NETTALI.COM - Le Sénégal traverse l’une des périodes budgétaires les plus délicates de son histoire récente. La révélation de l’affaire dite de la « dette cachée » a profondément fragilisé la crédibilité financière du pays, entraînant la suspension du programme avec le Fonds monétaire international (FMI) et une quasi-fermeture de l’accès aux marchés financiers internationaux. Privées de financements extérieurs classiques, les autorités sénégalaises ont opéré un recentrage stratégique massif vers le marché régional des titres publics de l’UEMOA.
En 2025, ce choix s’est traduit par une mobilisation record de ressources sur le marché intérieur. Le Sénégal a ainsi levé 2 224 milliards de francs CFA sur le marché UMOA-Titres, devenant l’un des plus gros émetteurs de la zone. Une dynamique qui a permis de couvrir les besoins immédiats de financement, mais au prix d’une pression accrue sur la liquidité du marché régional et d’un endettement à court et moyen termes.
Pour 2026, les ambitions sont encore plus élevées. Intervenant lors de la 8ᵉ édition des Rencontres du marché des titres publics, actuellement en cours au Togo, le directeur de la dette publique, Aliou Diouf, a annoncé un objectif global de mobilisation de 6 075 milliards de francs CFA.

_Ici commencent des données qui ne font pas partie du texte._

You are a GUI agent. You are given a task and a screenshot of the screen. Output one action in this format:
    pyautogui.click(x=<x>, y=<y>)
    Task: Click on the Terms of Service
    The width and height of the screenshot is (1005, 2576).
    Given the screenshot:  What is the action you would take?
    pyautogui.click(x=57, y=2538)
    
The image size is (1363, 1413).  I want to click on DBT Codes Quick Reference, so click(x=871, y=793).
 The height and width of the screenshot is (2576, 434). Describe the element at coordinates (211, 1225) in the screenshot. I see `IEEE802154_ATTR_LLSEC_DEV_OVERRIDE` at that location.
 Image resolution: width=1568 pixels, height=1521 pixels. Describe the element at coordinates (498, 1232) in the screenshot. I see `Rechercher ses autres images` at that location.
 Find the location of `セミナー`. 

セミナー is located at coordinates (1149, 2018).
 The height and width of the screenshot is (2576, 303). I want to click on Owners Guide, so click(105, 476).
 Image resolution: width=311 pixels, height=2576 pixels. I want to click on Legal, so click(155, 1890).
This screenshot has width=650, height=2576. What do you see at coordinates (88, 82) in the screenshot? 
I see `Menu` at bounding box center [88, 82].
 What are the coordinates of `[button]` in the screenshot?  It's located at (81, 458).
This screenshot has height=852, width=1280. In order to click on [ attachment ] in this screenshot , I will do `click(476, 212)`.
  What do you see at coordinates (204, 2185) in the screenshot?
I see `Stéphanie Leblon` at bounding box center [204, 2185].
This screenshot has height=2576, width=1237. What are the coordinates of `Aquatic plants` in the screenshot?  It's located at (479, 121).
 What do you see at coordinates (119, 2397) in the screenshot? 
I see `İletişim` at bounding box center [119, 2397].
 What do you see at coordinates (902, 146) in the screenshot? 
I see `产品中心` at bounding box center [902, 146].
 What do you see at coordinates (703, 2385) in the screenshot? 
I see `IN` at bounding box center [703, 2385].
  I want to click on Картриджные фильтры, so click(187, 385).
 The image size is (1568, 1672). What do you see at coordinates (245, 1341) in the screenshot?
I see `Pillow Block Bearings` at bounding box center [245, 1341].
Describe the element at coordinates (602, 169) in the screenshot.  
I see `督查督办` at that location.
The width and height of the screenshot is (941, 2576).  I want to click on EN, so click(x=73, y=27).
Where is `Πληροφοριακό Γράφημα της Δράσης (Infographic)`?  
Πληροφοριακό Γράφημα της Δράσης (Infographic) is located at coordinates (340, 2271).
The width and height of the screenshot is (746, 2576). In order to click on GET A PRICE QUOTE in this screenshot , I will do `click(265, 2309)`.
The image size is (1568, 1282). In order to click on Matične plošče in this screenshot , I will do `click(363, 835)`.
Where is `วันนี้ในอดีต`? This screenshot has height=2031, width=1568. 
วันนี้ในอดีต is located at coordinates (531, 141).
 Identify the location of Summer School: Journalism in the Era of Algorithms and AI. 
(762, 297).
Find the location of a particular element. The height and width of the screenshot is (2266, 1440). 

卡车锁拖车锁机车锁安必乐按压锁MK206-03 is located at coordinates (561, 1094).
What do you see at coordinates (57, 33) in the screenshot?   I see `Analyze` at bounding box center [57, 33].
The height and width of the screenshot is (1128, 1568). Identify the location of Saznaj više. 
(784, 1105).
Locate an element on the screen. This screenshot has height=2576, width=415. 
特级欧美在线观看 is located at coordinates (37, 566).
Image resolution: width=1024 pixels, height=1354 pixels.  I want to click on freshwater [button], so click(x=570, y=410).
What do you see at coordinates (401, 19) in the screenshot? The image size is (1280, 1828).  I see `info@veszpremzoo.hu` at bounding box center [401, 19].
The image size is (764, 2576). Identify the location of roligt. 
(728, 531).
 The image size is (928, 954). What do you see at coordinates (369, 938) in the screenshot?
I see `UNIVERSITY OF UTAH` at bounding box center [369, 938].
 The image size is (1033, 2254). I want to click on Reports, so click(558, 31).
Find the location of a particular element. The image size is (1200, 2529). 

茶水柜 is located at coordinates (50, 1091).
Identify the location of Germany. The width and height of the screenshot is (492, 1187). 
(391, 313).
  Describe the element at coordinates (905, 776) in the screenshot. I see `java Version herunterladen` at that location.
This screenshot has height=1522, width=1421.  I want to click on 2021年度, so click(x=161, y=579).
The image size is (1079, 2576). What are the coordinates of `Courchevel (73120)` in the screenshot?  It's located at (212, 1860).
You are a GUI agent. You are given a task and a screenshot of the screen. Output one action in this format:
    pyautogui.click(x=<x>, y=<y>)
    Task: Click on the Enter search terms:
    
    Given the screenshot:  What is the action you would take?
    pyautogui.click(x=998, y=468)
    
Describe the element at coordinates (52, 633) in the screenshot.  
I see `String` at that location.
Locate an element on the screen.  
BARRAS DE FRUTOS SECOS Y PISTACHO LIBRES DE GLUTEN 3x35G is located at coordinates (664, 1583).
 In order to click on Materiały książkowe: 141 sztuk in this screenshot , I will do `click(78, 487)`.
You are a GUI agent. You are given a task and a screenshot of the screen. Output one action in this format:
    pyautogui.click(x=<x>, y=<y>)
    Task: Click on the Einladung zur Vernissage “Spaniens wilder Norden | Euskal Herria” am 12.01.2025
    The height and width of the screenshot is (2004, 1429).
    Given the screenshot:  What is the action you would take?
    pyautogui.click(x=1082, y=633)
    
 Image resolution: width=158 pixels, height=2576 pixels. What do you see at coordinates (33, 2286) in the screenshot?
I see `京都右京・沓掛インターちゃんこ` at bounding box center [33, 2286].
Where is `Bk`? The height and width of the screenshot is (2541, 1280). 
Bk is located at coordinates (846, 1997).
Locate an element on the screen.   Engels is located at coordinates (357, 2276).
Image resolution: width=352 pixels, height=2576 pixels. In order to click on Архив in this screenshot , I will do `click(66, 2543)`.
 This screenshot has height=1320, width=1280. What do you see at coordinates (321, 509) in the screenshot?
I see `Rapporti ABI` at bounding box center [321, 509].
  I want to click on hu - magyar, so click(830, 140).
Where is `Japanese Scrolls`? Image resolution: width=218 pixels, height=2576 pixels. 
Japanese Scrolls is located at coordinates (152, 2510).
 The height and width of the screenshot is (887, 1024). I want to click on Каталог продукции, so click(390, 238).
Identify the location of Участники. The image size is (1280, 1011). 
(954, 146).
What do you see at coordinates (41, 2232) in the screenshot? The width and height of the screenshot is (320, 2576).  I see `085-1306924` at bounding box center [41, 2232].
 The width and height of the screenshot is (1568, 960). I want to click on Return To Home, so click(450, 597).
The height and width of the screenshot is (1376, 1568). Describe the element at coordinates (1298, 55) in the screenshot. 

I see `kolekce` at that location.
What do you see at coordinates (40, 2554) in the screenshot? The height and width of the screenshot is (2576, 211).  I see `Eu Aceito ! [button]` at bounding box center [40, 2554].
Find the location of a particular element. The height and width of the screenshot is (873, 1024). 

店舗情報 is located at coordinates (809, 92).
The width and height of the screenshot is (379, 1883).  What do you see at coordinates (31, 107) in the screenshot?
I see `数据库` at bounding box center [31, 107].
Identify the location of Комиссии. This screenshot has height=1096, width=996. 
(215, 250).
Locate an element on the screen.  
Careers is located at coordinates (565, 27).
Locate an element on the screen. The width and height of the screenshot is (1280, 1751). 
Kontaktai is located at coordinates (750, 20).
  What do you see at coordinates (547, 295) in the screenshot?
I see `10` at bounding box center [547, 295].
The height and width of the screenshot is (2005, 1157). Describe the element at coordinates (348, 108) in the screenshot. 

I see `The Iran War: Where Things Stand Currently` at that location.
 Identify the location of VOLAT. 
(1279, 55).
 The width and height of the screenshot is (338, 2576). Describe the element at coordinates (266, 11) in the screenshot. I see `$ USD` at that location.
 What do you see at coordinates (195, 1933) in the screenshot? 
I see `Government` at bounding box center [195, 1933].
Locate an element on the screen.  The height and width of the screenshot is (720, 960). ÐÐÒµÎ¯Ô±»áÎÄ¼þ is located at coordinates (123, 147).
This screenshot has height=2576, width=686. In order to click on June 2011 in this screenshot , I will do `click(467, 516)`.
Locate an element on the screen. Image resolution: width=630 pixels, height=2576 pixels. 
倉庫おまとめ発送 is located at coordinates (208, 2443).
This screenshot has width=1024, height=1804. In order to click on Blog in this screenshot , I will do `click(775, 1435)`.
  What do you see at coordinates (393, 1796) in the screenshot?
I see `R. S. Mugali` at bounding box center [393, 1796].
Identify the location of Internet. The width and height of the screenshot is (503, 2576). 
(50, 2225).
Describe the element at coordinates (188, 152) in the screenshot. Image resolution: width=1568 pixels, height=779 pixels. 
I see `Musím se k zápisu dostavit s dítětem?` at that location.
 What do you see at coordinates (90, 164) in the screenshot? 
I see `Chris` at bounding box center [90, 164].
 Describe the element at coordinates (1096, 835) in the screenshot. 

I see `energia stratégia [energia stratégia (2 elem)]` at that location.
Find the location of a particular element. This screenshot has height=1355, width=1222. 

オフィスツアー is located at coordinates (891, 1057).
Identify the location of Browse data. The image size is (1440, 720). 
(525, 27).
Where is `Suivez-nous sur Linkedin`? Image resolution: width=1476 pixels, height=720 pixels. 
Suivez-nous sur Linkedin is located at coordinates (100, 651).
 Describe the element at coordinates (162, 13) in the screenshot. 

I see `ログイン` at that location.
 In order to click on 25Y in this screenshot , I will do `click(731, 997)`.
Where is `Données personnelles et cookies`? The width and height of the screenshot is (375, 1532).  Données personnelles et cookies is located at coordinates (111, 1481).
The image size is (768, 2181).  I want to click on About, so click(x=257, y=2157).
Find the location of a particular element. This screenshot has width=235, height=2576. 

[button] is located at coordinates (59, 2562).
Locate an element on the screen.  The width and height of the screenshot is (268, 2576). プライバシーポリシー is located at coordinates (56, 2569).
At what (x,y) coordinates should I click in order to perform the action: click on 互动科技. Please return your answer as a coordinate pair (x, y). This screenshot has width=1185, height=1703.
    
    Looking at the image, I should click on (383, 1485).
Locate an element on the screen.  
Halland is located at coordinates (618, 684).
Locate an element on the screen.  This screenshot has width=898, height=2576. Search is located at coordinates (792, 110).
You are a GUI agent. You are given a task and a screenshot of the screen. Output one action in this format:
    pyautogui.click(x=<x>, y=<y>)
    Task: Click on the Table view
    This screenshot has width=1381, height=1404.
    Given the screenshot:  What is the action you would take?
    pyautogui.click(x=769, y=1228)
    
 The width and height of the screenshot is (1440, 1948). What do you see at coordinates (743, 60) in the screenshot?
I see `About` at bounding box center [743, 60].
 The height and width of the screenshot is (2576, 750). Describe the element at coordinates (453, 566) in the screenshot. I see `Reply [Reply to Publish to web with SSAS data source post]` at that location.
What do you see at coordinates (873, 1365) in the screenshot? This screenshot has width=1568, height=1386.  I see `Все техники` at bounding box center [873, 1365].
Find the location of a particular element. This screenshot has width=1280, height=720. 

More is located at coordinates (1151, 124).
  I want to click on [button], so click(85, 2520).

Un montant qui reste proche de celui déjà réalisé en 2025 (5 716 milliards), avec un écart d’environ 300 milliards de francs CFA, que les autorités estiment soutenable. « Ce qui montre que ce montant peut être réalisé sur le marché intérieur », a assuré le responsable sénégalais, affichant une confiance assumée dans la capacité d’absorption du marché régional.
Pour atteindre cet objectif, l’État sénégalais a élaboré un calendrier d’émissions précis et diversifié, combinant plusieurs instruments financiers :
- 4 132 milliards de FCFA à lever sur le marché intérieur classique, incluant 90 milliards de besoins de trésorerie ;
- 2 752 milliards de FCFA via les Bons assimilables du Trésor (BAT) et les Obligations assimilables du Trésor (OAT) ;
- 1 200 milliards de FCFA à travers des syndications, réparties en quatre opérations (APE), une par trimestre ;
- 180 milliards de FCFA via un Sukuk domestique, prévu en août, destiné à capter l’épargne des investisseurs sensibles aux principes de la finance islamique.
Cette diversification vise à élargir la base des investisseurs tout en limitant les tensions sur certains segments du marché.
Le calendrier présenté par la Direction de la dette révèle une progression graduelle mais soutenue des levées :
- 1 008 milliards FCFA attendus d’ici fin mars 2026 ;
- 1 966 milliards FCFA à fin juin ;
- 3 150 milliards FCFA à l’issue du troisième trimestre ;
- 4 132 milliards FCFA au total sur le marché régional à la clôture de l’année, hors syndications et Sukuk.
Les syndications sont programmées en mars, juin, septembre et décembre, traduisant une volonté de lisser les émissions tout au long de l’année.
Si cette stratégie permet au Sénégal de maintenir le financement de l’État sans accès aux marchés internationaux, elle n’est pas sans risques. La forte sollicitation du marché régional pourrait accentuer la concurrence entre États de l’UEMOA, renchérir les coûts d’emprunt et peser sur la liquidité bancaire. À moyen terme, la réussite de ce pari dépendra largement du retour à un programme avec le FMI, seul à même de restaurer la confiance des investisseurs internationaux et de desserrer l’étau financier.
En attendant, le Sénégal avance sur une ligne de crête : financer l’État sans asphyxier le marché, tout en tentant de restaurer sa crédibilité macroéconomique dans un contexte marqué par l’urgence et la vigilance des partenaires financiers.